Monday, June 15, 2015

Visualization and Analysis of Reddit's "The Button" Data

Introduction

People are weird. And if there's anything that's greater collective proof of this fact than Reddit, you'd be hard pressed to find it.

I tend to put reddit in the same bucket as companies like Google, Amazon and Netflix, where they have enough money, or freedom, or both, to say something like "wouldn't it be cool if....?" and then they do it simply because they can.

Enter "the button" (/r/thebutton), reddit's great social experiment that appeared on April Fool's Day of this year. An enticing blue rectangle with a timer that counts down from 60 to zero that's reset when the button is pushed, with no explanation as to what happens when the time is allowed to run out. Sound familiar? The catch here being that it was an experience shared by anyone who visited the site, and each user also only got one press (though many made attempts to game the system, at least initially).

Finally, the timer reached zero, the last button press being at 2015-06-05 21:49:53.069000UTC, and the game (rather anti-climactically I might offer) ended.

What does this have to do with people being weird? Well, an entire mythology was built up around the button, amongst other things.

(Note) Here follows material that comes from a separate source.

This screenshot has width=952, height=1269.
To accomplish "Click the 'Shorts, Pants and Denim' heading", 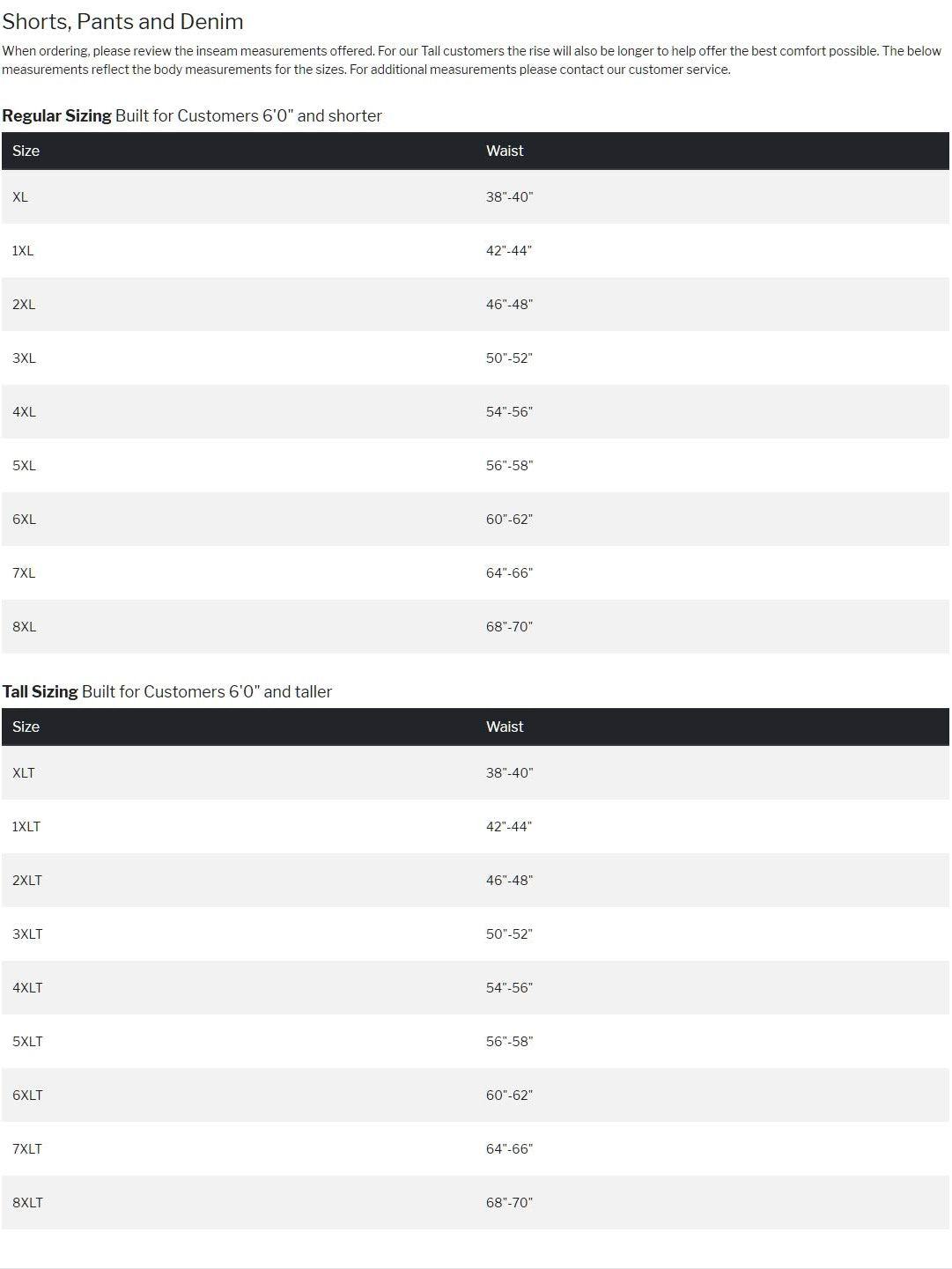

Okay, maybe interesting is a better word. And maybe we're just talking about your average redditor.

Either way, what interests me is that when the experiment ended, all the data were made available. So let's have a look shall we?

Background

The dataset consists of simply four fields: 
press time, the date and time the button was pressed
flair, the flair the user was assigned given at what the timer was at when they pushed the button
css, the flair class given to the user
and lastly outage press, a Boolean indicator as to if the press occurred during a site outage.

The data span a time period from 2015-04-01 16:10:04.468000 to 2015-06-05 21:49:53.069000, with a total of 1,008,316 rows (unique presses).

I found there was css missing for some rows, and a lot of of "non presser" flair (users who were not eligible to press the button as their account was created after the event started). For these I used a "missing" value of -1 for the number of seconds remaining when the button was pushed; otherwise it could be stripped from the css field.

Analysis

With this data set, we're looking at a pretty straightforward categorical time series.

Overall Activity in Time
First we can just look at the total number of button presses, regardless of what the clock said (when they occurred in the countdown) by plotting the raw number of presses per day:


Hmmm... you can see there is a massive spike at the beginning of the graph and there's much, much fewer for the rest of the duration of the experiment. In fact, nearly 32% of all clicks occurred in the first day, and over half (51.3%) in the first two days. 

I think has something to do with both the initial interest in the experiment when it first was announced, and also with the fact that the higher the counter is kept at, the more people can press the button in the same time period (more on this later).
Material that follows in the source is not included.